WHAT IS ASKED.
Rewrite the data below with "Select" replaced by "Choose" everywhere and everything else left as it is. Leave out the pictures.

>>

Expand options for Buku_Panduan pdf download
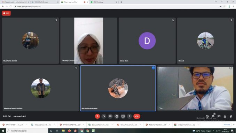(x=141, y=125)
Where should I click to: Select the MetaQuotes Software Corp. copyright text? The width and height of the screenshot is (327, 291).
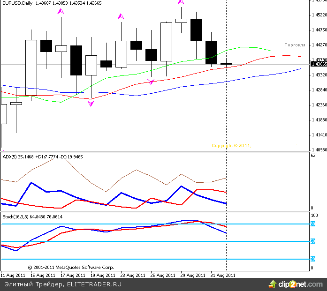point(71,268)
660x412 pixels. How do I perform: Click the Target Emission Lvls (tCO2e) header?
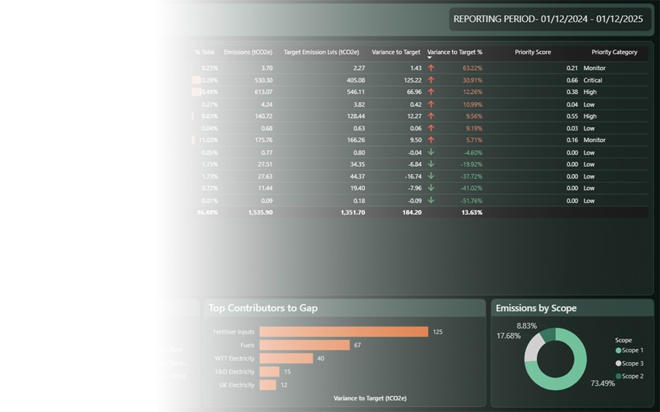tap(321, 52)
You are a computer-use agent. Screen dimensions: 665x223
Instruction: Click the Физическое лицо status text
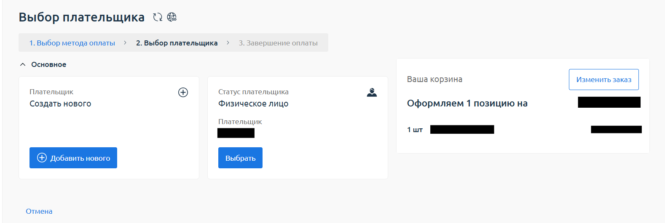tap(253, 104)
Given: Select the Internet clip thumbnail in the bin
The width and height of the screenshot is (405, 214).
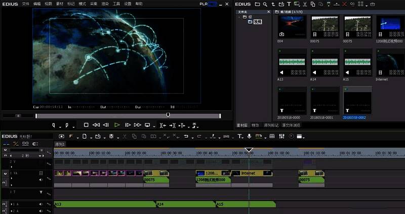Looking at the screenshot, I should click(x=388, y=66).
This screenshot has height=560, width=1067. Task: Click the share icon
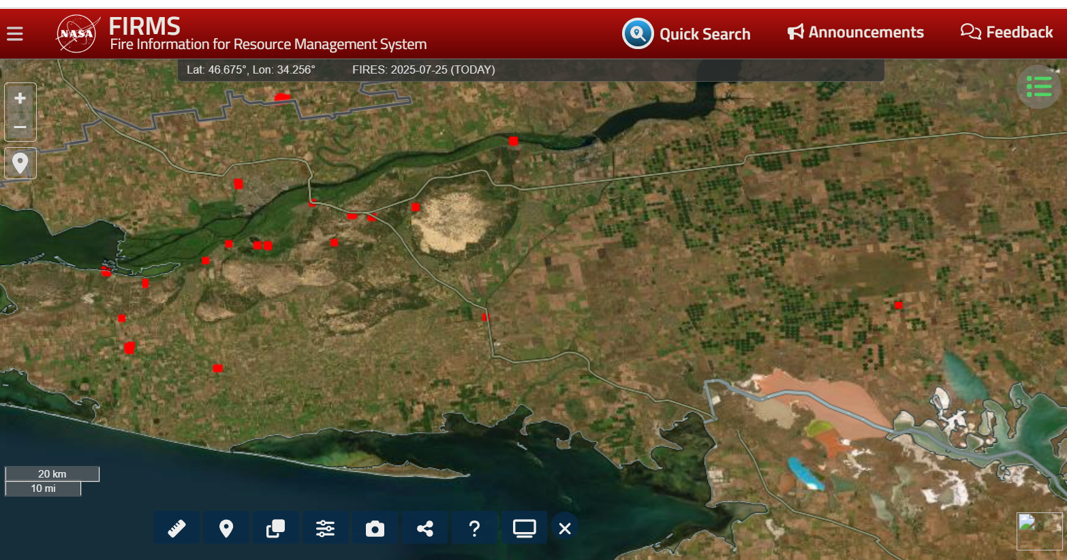pos(424,529)
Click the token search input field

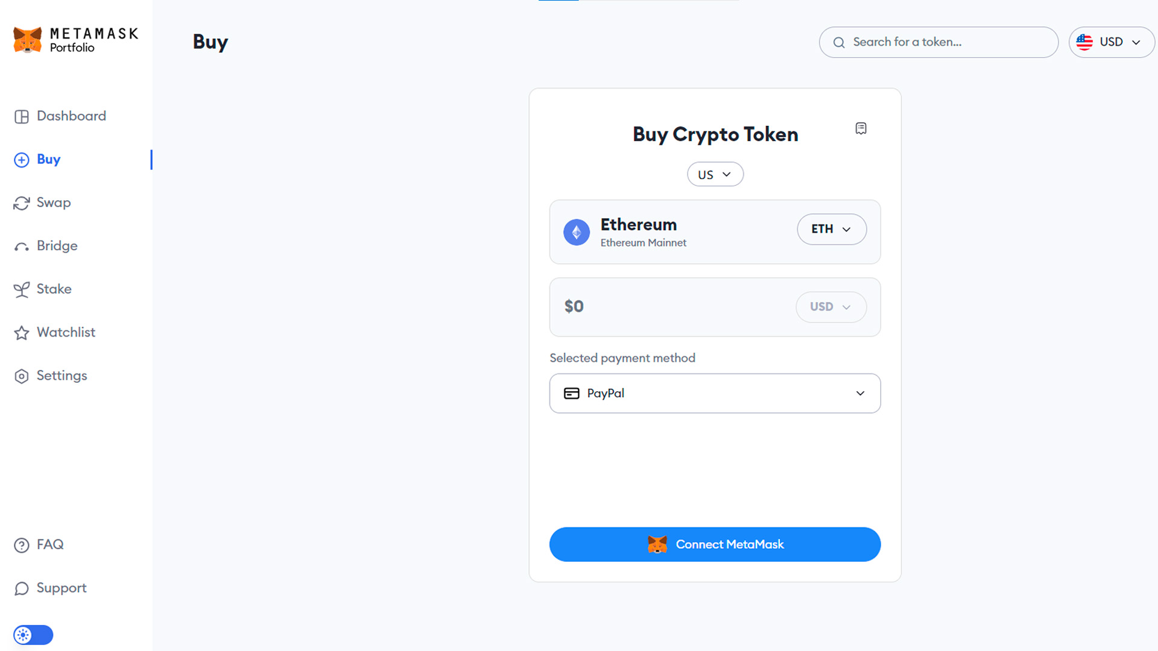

<<

FINAL RESULT.
Expand options for Buku_Panduan pdf download
(x=141, y=125)
Where should I click to: Choose the MetaQuotes Software Corp. copyright text? The width and height of the screenshot is (327, 291).
point(71,268)
660x412 pixels. How do I perform: Click the Target Emission Lvls (tCO2e) header?
tap(321, 52)
You are a computer-use agent. Screen dimensions: 665x223
Instruction: Click the Физическое лицо status text
tap(253, 104)
Given: Choose the Internet clip thumbnail in the bin
The width and height of the screenshot is (405, 214).
Looking at the screenshot, I should click(x=388, y=66).
This screenshot has height=560, width=1067. Task: Click the share icon
pos(424,529)
Click the token search input field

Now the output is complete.